A tal proposito, negli ultimi anni la Corte di giustizia dell’Unione è stata chiamata a stabilire se questa situazione giuridica protetta possa essere rinvenuta direttamente nella direttiva quadro in favore dei detentori del rifiuto: ciò ne consentirebbe l’invocazione dinnanzi alle corti nazionali, anche là dove lo Stato abbia scelto di definire i criteri end of waste esclusivamente secondo la prima delle due modalità consentite dalla direttiva.

Va osservato che riconoscere alla direttiva rifiuti un simile effetto diretto finirebbe per limitare sensibilmente gli spazi discrezionali degli Stati nella scelta delle modalità di cessazione della qualifica di rifiuto.

Quest’ultima circostanza ha indotto la Corte a negare la sussistenza di tali effetti diretti, senza tuttavia esimersi dal fornire alcune precisazioni volte a conseguire un migliore contemperamento dei diversi interessi in gioco nella materia in esame.

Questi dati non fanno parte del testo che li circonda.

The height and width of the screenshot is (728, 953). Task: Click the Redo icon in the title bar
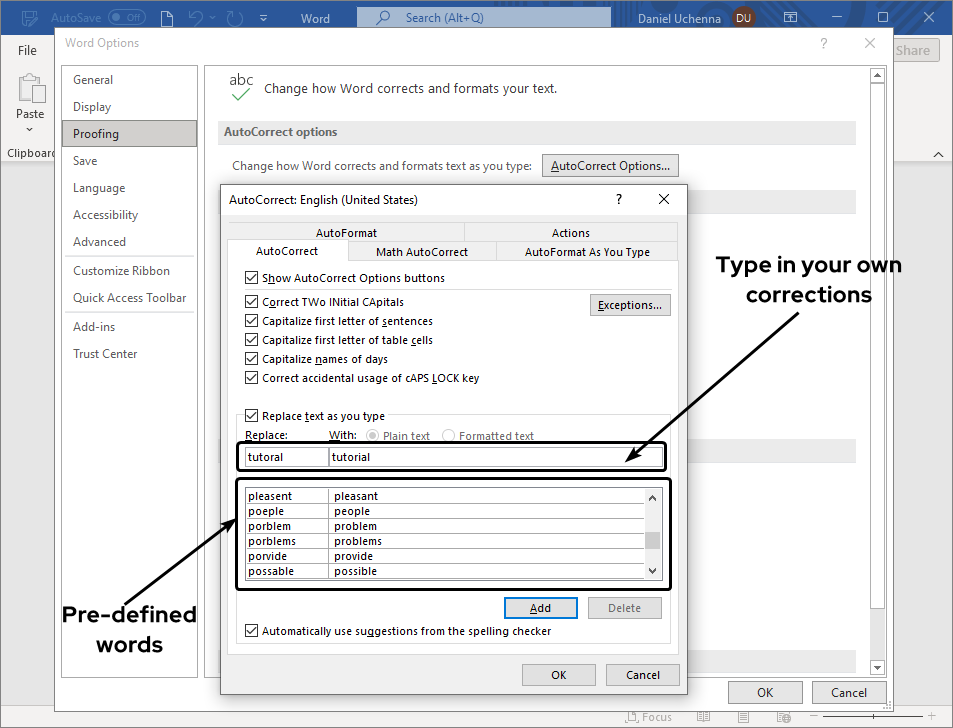[x=233, y=17]
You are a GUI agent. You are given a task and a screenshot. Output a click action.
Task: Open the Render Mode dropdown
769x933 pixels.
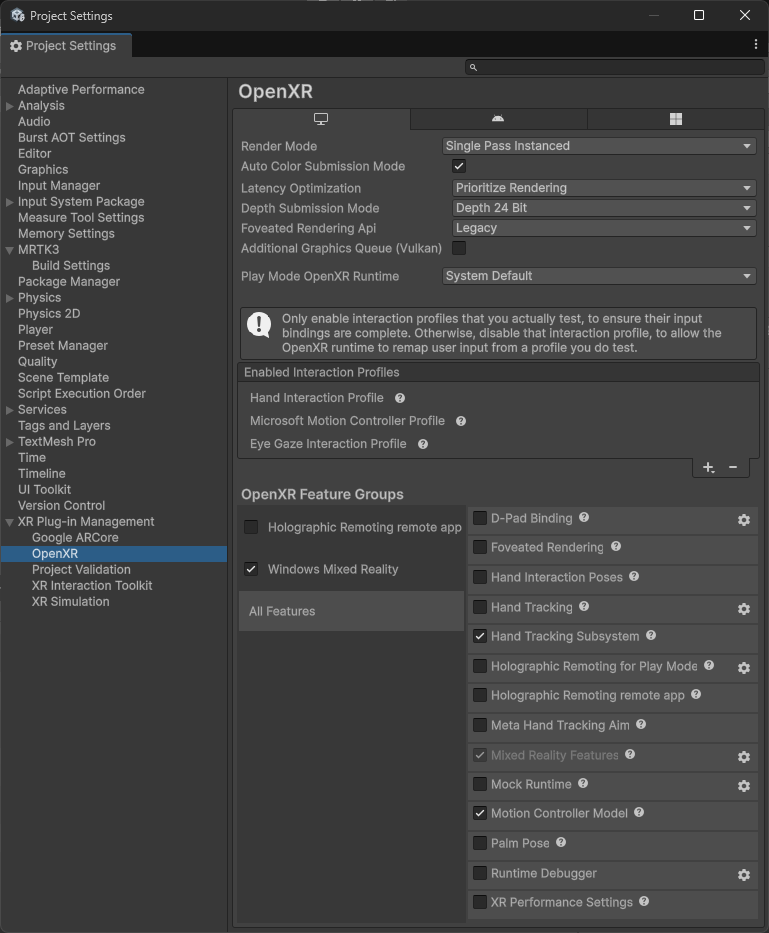click(x=598, y=146)
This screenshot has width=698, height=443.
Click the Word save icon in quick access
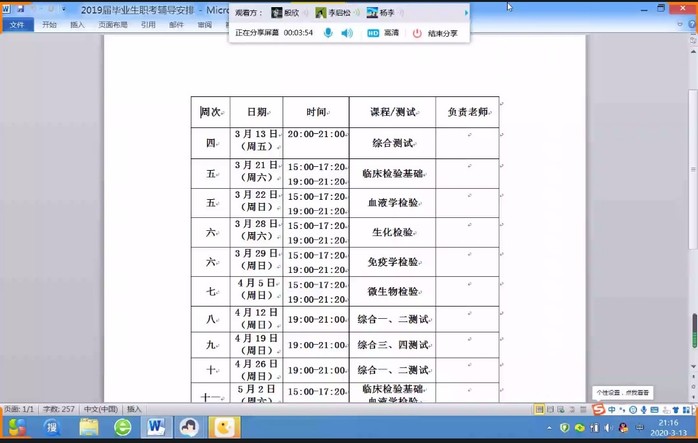[x=21, y=9]
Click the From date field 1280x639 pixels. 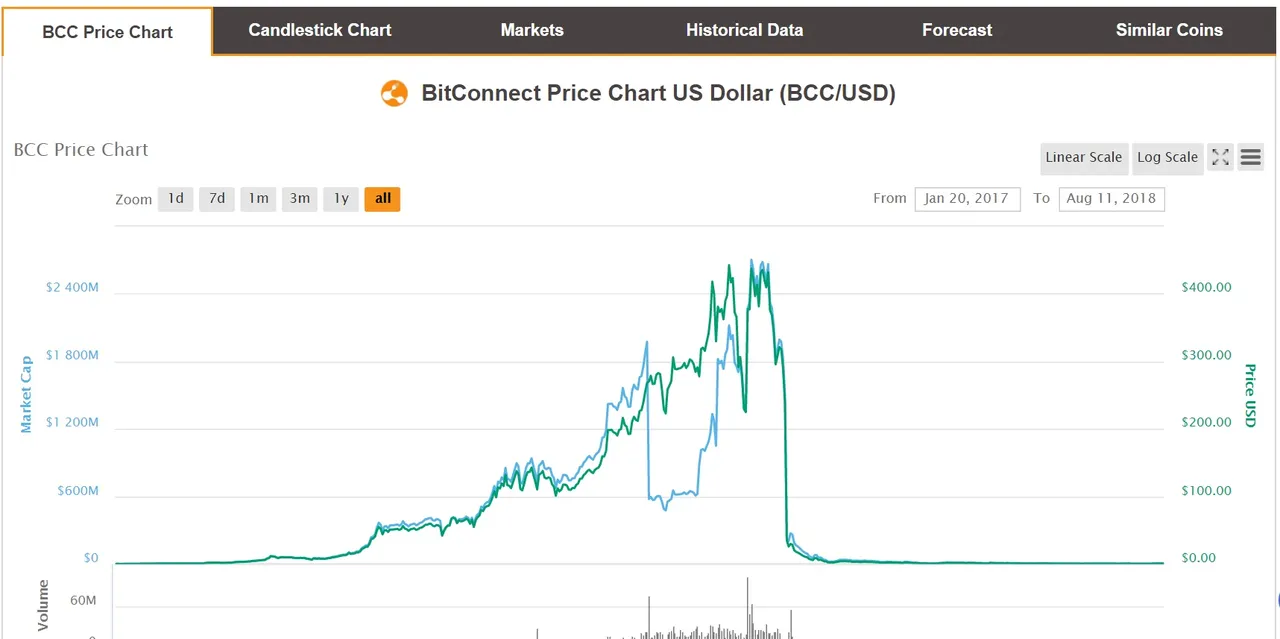(x=967, y=198)
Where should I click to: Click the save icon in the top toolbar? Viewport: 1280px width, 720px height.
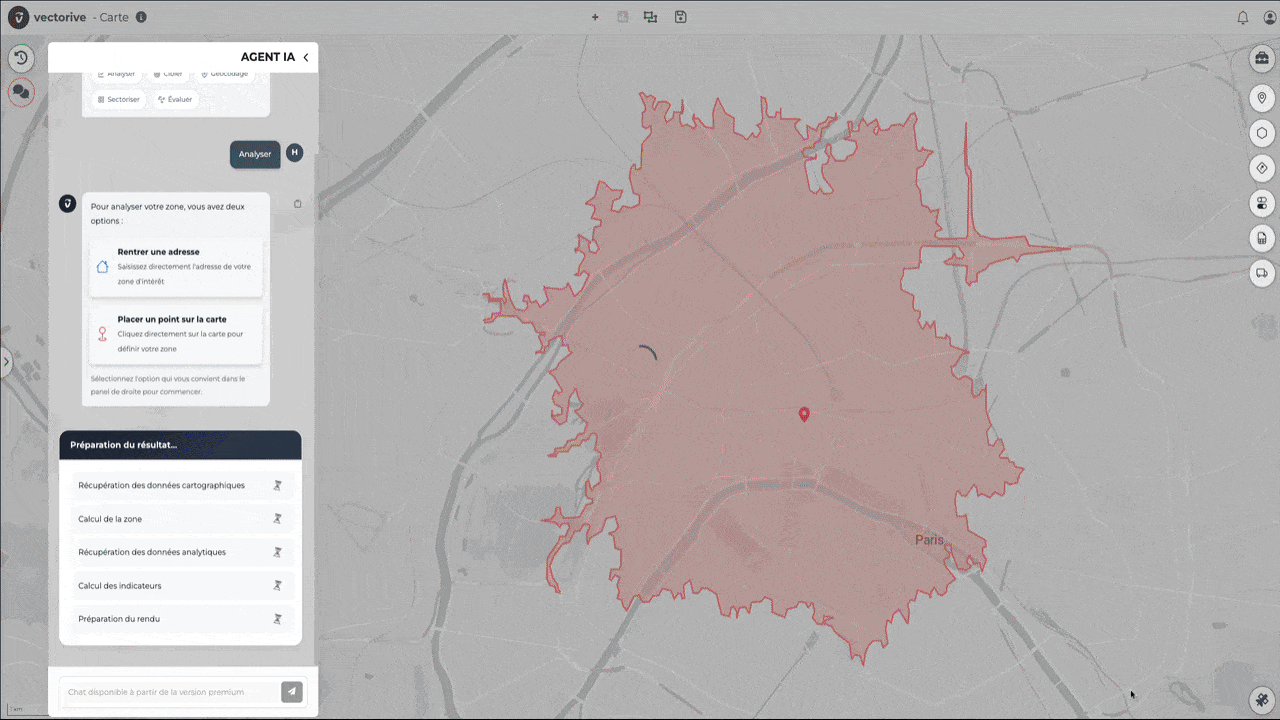681,17
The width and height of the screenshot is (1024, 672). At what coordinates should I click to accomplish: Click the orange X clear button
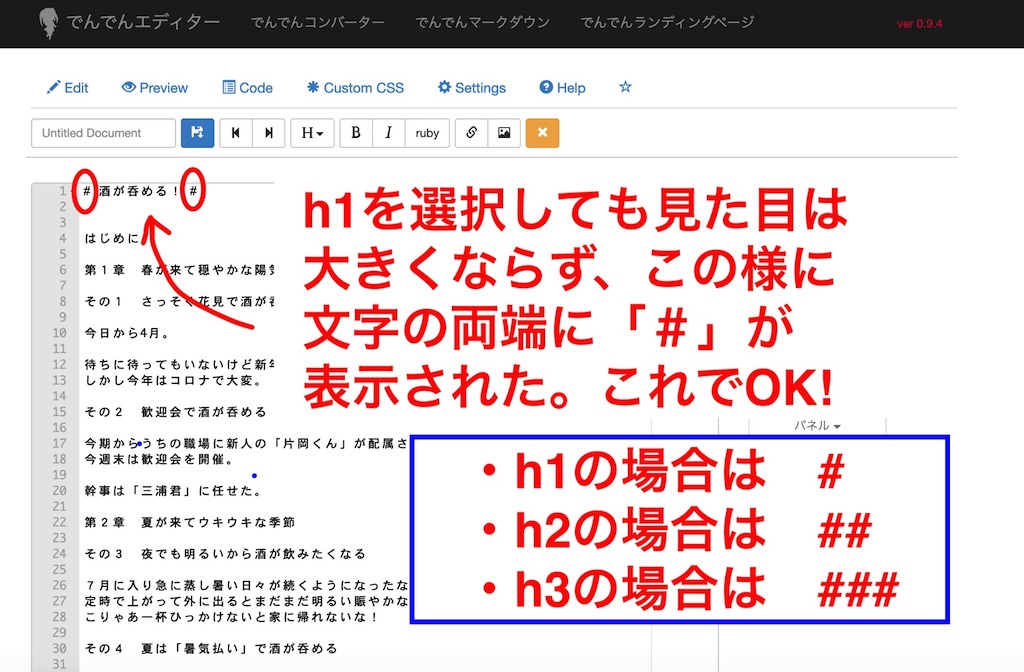pyautogui.click(x=542, y=133)
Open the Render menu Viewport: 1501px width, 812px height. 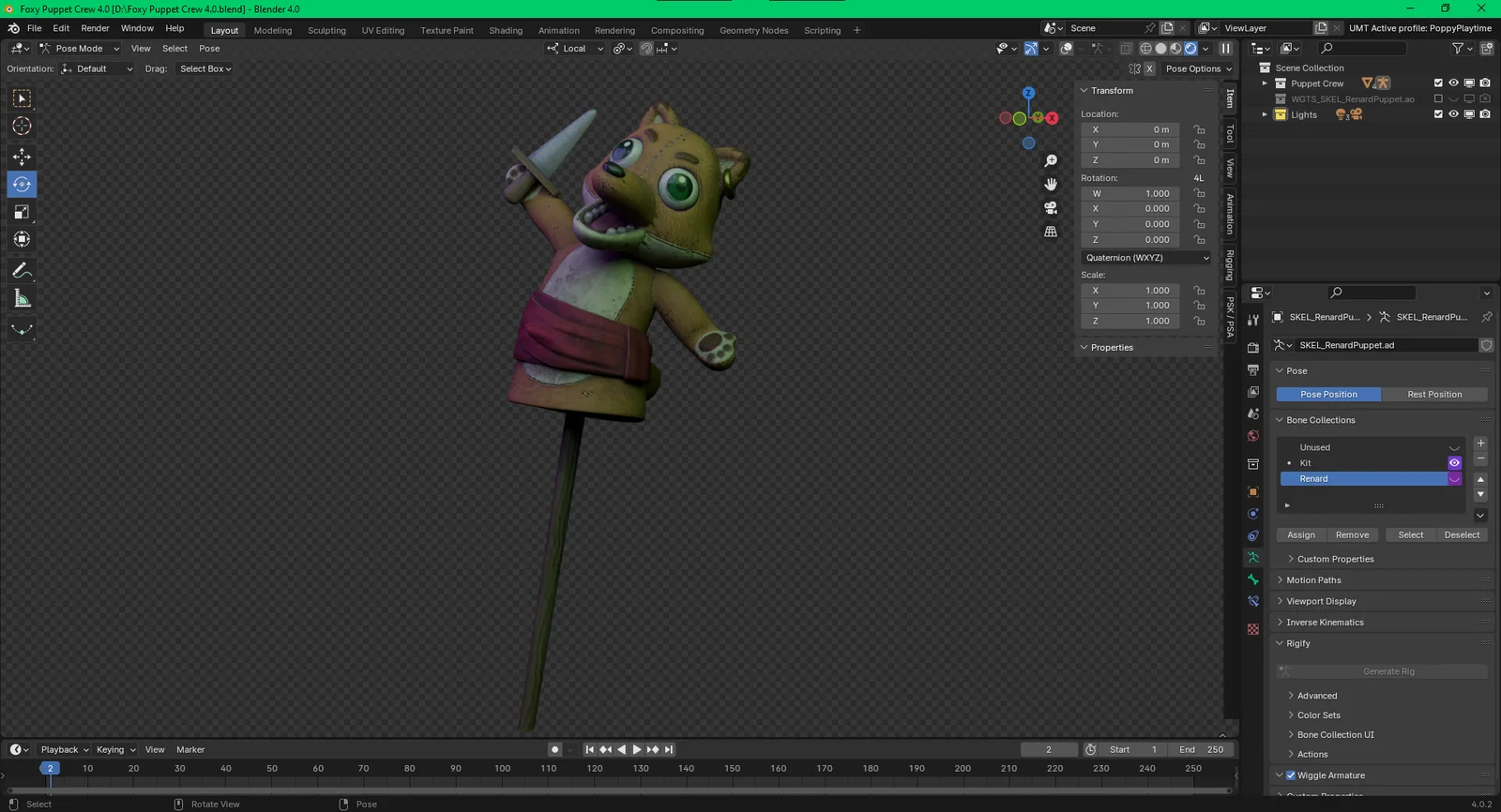95,28
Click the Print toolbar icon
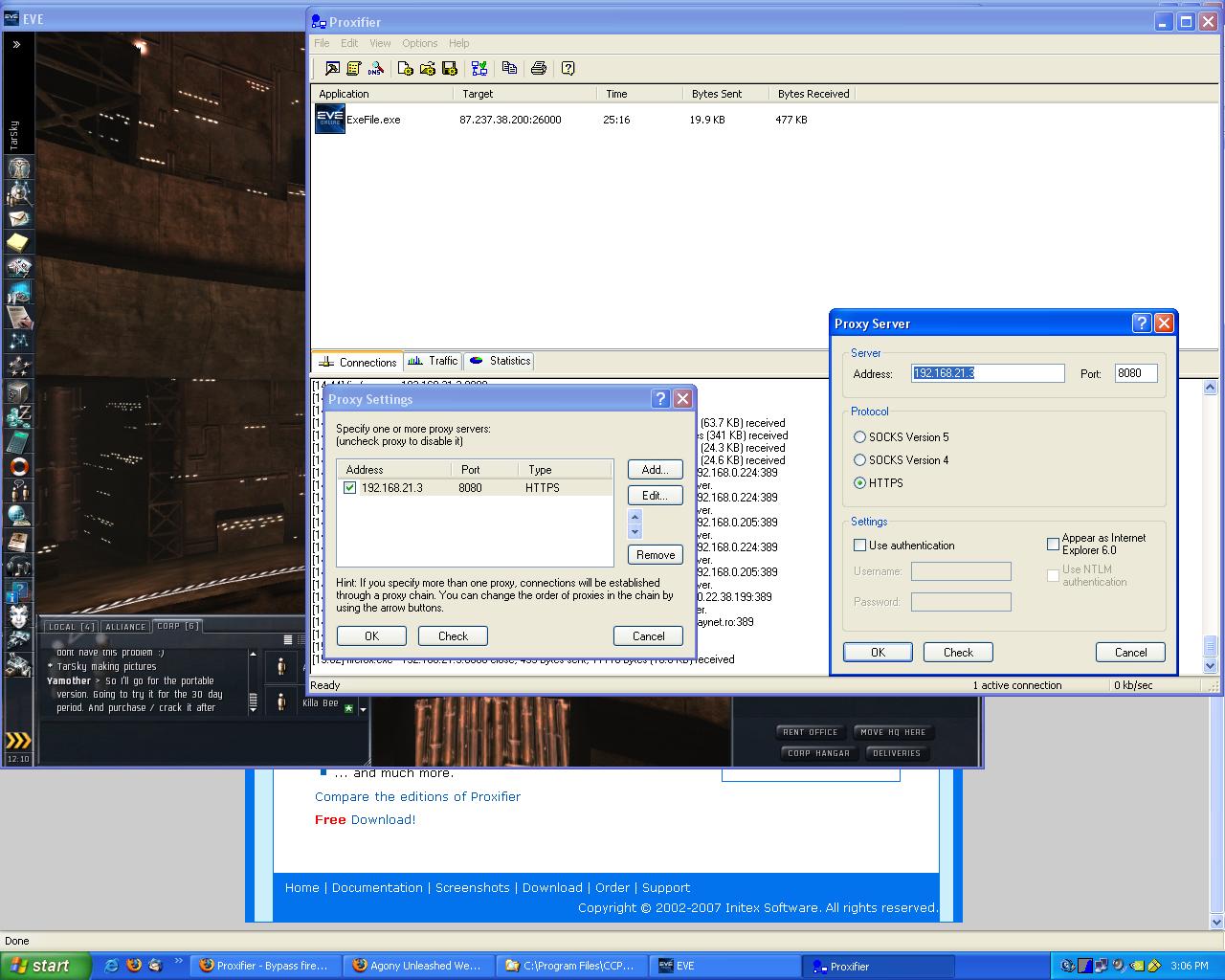 539,68
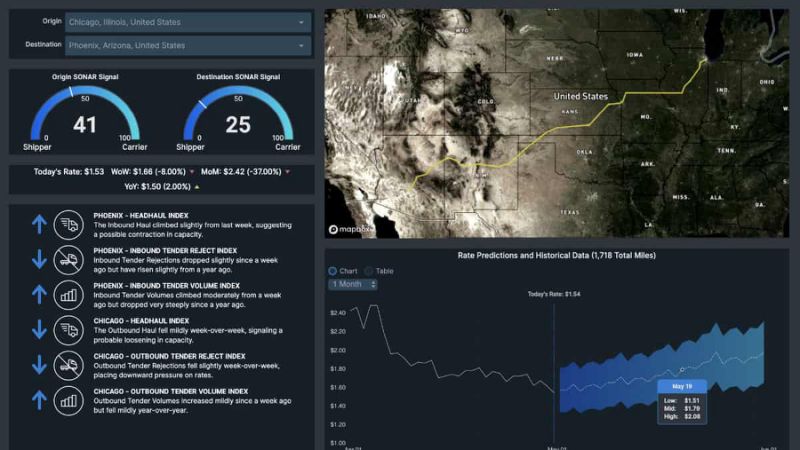Open the Origin dropdown showing Chicago, Illinois
Screen dimensions: 800x450
point(187,21)
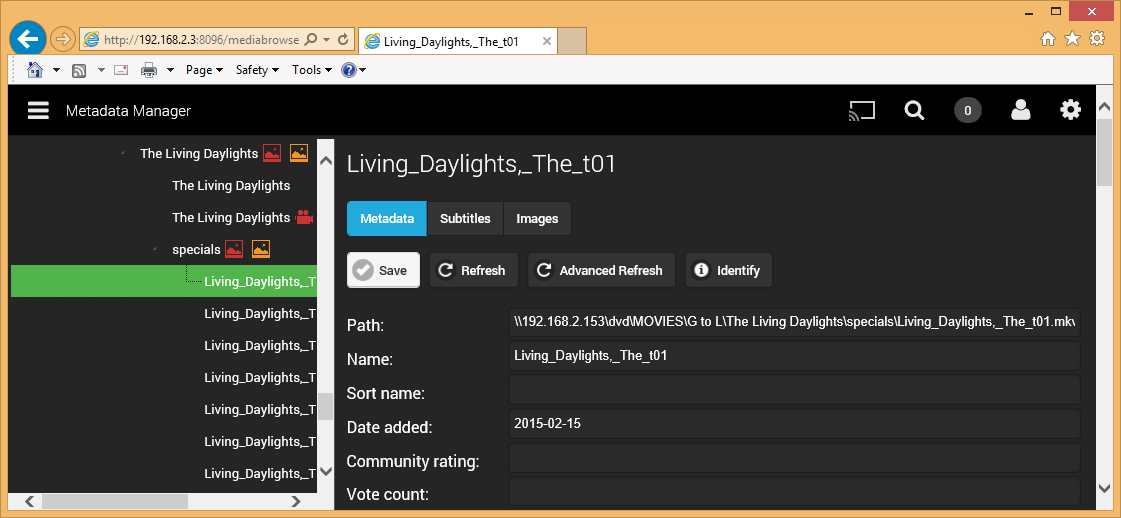
Task: Click the IE help question mark icon
Action: pos(348,70)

Se, infatti, gli Stati membri, nell’esercizio della propria discrezionalità, possono ritenere che alcune sostanze non devono cessare di essere considerate rifiuti e quindi possono decidere di astenersi dall’adozione di criteri, simile astensione non deve ostacolare il conseguimento degli obiettivi generali della direttiva.

Un’affermazione, quest’ultima, che ha conseguenze giuridiche precise, ancorché operanti solo in casi-limite. In particolare la Corte, pur con estrema cautela, sembra riconoscere l’esistenza di una situazione giuridica come quella sopra descritta là dove la decisione dello Stato di escludere radicalmente che un certo tipo di rifiuti possa cessare di essere tale «sia frutto di un errore manifesto di valutazione per quanto riguarda il mancato rispetto delle condizioni previste all’articolo 6, paragrafo 1, della direttiva 2008/98» (Corte Giustizia,  sez. II, 24 ottobre 2019, Prato Nevoso Termo Energy).